Narcissists–Their Bottomless Well of Emptiness

“In narcissistic personalities the experience of emptiness is most intense and almost constant…” (Otto Kernberg, Md. clinical expert on the narcissistic personality).  “The narcissist’s experience of emotional emptiness is beyond sadness.  It is a severe and intractable wounding, a pain…savage and deep. The psychological (inner) landscape of the narcissist is bleak.” (From: Freeing Yourself from the Narcissist in Your Life). This is the narcissist’s unconscious experience of himself. (I use the male pronoun “he” in this post to represent male and female narcissists).   As a result the narcissist is a very restless human being, always surveying his external environment for narcissistic supplies: adulation, praise, self indulgence, the company of highly attractive men and women, sexual escapes, the pursuit of material possessions, seeking raw power to control others, manipulation of those whom they experience as competitors.

“The successful narcissist creates an intricate system of positive feedback in the form of friends, associates, partners, spouses—who perpetually fulfill his endless needs.” (From Freeing Yourself from the Narcissist in Your Life) The narcissist is incapable of having a real relationship with another person. He doesn’t have a relationship with himself. Everything in his life is externalized and the most prized possession of all is the elaborate golden image that he creates and perpetuates all of his life.

Beneath the surface, in the unconscious, molten rage is bubbling. This fury is projected on to others, especially spouses, children, siblings, business associates, etc. The narcissist cannot perceive that this rage is completely inappropriate and harmful to others. He simply spits it out or vomits it forth in a projectile that is highly disturbing and hurtful to its recipients. This is the narcissist’s extreme self loathing in action. The narcissist cannot own any of these unconscious feelings and therefore they are ejected out on to his victims.

When you learn about the dynamics of the narcissistic personality, you have gained knowledge and power. Now you understand what makes them tick, why they react with such venom and why they are constantly searching for narcissistic supplies to fill up the bottomless pit of their psychological emptiness. Learn to detach from the narcissist. Keep your physical distance (if possible since they are very unpleasant to say the least) and maintain your psychological boundaries. You are entitled to respect. You are a separate human being who has intrinsic value, integrity  and dignity.

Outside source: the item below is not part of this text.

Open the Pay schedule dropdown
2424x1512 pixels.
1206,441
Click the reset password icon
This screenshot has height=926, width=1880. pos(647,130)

Linda Martinez-Lewi, Ph.D.

5 thoughts on “Narcissists–Their Bottomless Well of Emptiness”

  1. Comment: From Lori
    That is an absolute 100 percent description of my husband of 33 years. I just don’t know how to free my self from him, as he won’t move out of the home. He wants me to leave so he doesn’t have to disturb his comfort zone,and I refuse to let him have his cake and eat it too.

  2. Comment: From Peter Mizla
    Narcissists hate boundaries. The one I knew tried to slip back into my life– not so fast! I agreed to meet- in a public place- NO!
    He wanted back into my life as before. I learned everything about NPD- The know I have them ‘pegged’– this person over time left so much data on his obnoxious personality to me that over time it was easy to go back and analyze- put the puzzle together and easily define the behavior as nothing less then NPD.

    Block them, ignore them- and if you must have contact- a neutral location where you do much of the listening- just and nod or stay silent- make then offer reciprocity- expect little- then move on.

  3. Comment:From Shelley-Ann
    Very accurate article. I suffer from Borderline Personality Disorder and this describes exactly my experience with a Narcissist. I saw in him the strong male figure I had lacked in my life and he ripped me to shreds, leaving me a frightened broken childlike ghost of myself.

  4. “The narcissist’s experience of emotional emptiness is beyond sadness. It is a severe and intractable wounding, a pain…savage and deep…”

    I’m trying very hard to understand why my mother is NPD, and of course what will “fix” her. The quote above makes me very sad for her. It also helps me understand the depths this woman will go to get what she wants. At times, when met with pushback from me, she gets almost manic and says or does things that any sane person can clearly see as crazy, but she can’t see it. It is frustrating that I can empathize with her, but she can’t with me. The saddest of all is that apparently that “emotional emptiness” will never be full.

  5. Thank you so very much for all comments! I have been married for 15 years and never know this even existed…till now.
    It’s difficult – and a roller coaster that cannot stop too quickly for me. I continue to gather strength and knowledge every day.